Not only ABM, but the sales and marketing alignment that supports it, is becoming ever more critical. “Alignment. We’ve all been talking about it for a long-time, but now you have to do it. Everyone had to put down their swords, get in a room and figure it out together. Usually when things go badly alignment suffers. Now we’ve got our backs against the wall and it has brought people together.”
Too early to call
In the commerce space, the jury is still out, said Schreiner. “What we’re seeing is a shift to a new normal, and what we’re all wondering is what that new normal will be in terms of online commerce. In March and April, everyone was going online – maybe for the first time – to buy clothes, pajamas, groceries – things they would normally have gone into stores for. We saw online sales rocket up 80% [year on year].”

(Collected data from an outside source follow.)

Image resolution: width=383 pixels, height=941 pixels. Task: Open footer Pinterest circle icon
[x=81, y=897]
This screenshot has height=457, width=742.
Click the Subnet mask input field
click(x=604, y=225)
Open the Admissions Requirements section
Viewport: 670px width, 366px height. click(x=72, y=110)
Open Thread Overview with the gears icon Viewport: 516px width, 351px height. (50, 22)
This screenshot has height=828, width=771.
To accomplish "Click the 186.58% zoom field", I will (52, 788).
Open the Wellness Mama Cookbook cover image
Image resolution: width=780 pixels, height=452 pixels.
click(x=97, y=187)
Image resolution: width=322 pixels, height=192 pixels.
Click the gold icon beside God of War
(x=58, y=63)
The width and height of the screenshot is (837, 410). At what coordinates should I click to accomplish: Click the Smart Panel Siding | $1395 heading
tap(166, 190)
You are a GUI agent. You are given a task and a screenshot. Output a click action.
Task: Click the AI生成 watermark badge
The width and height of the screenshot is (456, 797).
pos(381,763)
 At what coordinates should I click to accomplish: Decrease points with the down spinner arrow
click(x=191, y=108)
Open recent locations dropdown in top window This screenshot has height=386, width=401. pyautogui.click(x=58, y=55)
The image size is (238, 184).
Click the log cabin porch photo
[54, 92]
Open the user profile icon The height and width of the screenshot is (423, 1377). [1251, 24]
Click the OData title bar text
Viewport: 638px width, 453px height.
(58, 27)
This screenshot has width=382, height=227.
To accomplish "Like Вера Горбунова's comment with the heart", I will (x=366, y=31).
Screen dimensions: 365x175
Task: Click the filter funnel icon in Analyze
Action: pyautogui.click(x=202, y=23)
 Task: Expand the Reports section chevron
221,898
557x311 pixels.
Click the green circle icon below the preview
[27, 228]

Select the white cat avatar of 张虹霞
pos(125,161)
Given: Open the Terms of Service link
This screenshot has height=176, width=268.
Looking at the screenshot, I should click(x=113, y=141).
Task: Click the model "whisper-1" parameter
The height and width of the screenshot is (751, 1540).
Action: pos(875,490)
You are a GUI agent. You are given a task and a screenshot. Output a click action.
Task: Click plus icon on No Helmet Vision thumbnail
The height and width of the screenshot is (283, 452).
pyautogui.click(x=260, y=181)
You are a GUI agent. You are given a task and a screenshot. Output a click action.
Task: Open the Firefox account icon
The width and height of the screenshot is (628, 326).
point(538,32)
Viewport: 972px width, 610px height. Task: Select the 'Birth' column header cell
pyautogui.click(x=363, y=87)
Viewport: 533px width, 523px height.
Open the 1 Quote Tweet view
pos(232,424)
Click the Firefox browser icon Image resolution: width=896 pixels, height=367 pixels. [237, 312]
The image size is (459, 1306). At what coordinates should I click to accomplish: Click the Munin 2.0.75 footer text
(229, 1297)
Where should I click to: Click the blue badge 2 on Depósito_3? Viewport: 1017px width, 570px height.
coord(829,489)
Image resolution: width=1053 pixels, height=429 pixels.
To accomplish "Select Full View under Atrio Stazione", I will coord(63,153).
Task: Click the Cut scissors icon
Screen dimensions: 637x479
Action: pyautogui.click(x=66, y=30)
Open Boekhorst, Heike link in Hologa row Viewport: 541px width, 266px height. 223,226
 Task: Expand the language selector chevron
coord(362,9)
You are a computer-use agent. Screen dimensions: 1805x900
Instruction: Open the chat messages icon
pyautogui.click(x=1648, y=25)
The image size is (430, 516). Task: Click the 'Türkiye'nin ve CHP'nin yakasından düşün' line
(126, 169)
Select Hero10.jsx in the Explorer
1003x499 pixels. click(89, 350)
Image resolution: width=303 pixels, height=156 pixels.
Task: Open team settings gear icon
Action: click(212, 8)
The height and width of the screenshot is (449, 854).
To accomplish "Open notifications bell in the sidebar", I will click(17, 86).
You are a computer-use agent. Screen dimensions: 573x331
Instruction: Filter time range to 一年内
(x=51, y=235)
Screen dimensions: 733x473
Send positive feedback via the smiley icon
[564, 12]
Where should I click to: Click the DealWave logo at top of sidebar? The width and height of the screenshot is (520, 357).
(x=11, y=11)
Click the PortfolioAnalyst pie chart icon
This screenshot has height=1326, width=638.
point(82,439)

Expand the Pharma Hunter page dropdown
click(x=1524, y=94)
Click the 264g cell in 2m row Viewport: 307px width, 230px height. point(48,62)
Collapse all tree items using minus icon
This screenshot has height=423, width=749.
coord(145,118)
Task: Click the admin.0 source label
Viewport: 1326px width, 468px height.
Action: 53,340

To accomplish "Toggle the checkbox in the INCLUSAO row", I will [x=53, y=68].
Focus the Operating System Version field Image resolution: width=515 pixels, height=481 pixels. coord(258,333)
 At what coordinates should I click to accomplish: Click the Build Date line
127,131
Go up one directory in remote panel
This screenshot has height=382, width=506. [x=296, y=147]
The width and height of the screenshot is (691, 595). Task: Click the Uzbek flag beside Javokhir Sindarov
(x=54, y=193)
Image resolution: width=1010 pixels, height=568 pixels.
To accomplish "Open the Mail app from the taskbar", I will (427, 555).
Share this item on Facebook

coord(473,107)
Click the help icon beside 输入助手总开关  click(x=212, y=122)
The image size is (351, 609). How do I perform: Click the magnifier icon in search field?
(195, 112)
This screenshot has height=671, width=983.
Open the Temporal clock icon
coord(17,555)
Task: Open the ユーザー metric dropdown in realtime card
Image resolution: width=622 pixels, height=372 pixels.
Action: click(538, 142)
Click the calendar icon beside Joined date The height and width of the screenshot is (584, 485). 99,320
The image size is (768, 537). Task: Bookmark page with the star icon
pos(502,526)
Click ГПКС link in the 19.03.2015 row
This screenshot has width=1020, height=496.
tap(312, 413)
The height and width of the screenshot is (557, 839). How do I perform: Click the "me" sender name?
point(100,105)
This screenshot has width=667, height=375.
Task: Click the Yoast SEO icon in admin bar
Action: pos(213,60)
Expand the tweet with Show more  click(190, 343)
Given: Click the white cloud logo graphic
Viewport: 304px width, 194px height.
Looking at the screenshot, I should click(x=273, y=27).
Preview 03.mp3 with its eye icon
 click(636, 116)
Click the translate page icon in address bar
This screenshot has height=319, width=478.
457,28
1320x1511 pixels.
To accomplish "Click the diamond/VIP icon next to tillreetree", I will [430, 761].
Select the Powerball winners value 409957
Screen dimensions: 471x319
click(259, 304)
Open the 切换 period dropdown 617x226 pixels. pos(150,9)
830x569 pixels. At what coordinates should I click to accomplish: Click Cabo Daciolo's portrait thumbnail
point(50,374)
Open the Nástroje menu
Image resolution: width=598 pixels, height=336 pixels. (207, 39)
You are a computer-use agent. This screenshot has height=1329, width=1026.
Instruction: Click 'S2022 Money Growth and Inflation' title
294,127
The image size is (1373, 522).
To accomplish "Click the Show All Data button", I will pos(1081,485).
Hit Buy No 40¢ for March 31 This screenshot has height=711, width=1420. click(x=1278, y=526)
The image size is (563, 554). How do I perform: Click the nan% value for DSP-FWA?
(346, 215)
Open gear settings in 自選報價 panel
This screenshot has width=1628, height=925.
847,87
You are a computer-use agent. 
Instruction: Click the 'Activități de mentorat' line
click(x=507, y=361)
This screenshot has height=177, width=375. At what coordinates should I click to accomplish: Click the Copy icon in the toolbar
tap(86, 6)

But that didn’t hold. “We’ve seen that come steadily down through July, August and September,” he continued, “to where we’re more in the 30 to 45% range depending on the day. The question we’re all asking ourselves is, is this the new stable place – at least for this phase of the COVID era?”
Schreiner is not looking far ahead. “Our time horizon, at its furthest, probably extends out to the middle of next year, when you think about what consumers are going to be doing.” The availability of a safe and effective vaccine, of course, would change everything, but consumers do seem to have settled into making online purchases of staple goods they would normally have purchased offline. “This seems to be reasonably consistent over time, but it’s a bit early to call this a new normal,” he said.
Happy Holidays?
Would the Q4 cluster of big digital sales and marketing days bring joy — reflecting increased online engagement — or despair, reflecting economic anxiety? Nobody was willing to place a bet (these conversations took place before Amazon’s Prime Days).
“Bankrupt or gangbusters?” Rosenberg echoed. “I understand that everyone’s buying stuff — I have boxes coming every day. I only have questions, not answers. The baseline is so high for some of these folks, like Amazon, how can we have a holiday bump? How can we buy any more?”
“We’ve been through a period for the last several years of a highly stable macro-economic environment, and we’ve gone from that to an unprecedentedly unstable environment,” responded Schreiner. “It’s very hard to predict with precision what’s going to happen. The biggest question in my mind is, how bad is the personal employment and disposable income situation going to become?”
Labor Day did not bring good news for brands, but that might not mean much, Schreiner said. ” My hypothesis around Labor Day is that it’s not the right holiday. Nobody is going out and buying a new barbecue; a lot of the things you would do with a Labor Day event weren’t happening. So I think it’s a bit of an outlier.”
For the holiday season, expect sales days to continue to spread in the calendar. “It’s a trend that we saw even before COVID. Last year we saw some unusually strong purchase behavior in Thanksgiving week — so before you start to hit the Black Friday time-frame. That was somewhat driven by retailers, as prices came down earlier. Now we’re seeing some retailers say, we’re going to have a month of this. It’s not just to acquire market share, but to manage timing and expectations of delivery when supply chains are so constrained.”
Anderson made clear that there isn’t just one answer to our question: “I know that this is an uneven crisis; it is hitting some people harder than others. People have talked about a ‘K-shaped’ recovery, with some people doing phenomenally well coming out of this, and sadly some not. I think that, in order to answer your question, you need to think, holiday sales of what? For some industries, they will do great; they will see sales and recovery, for others not so much.”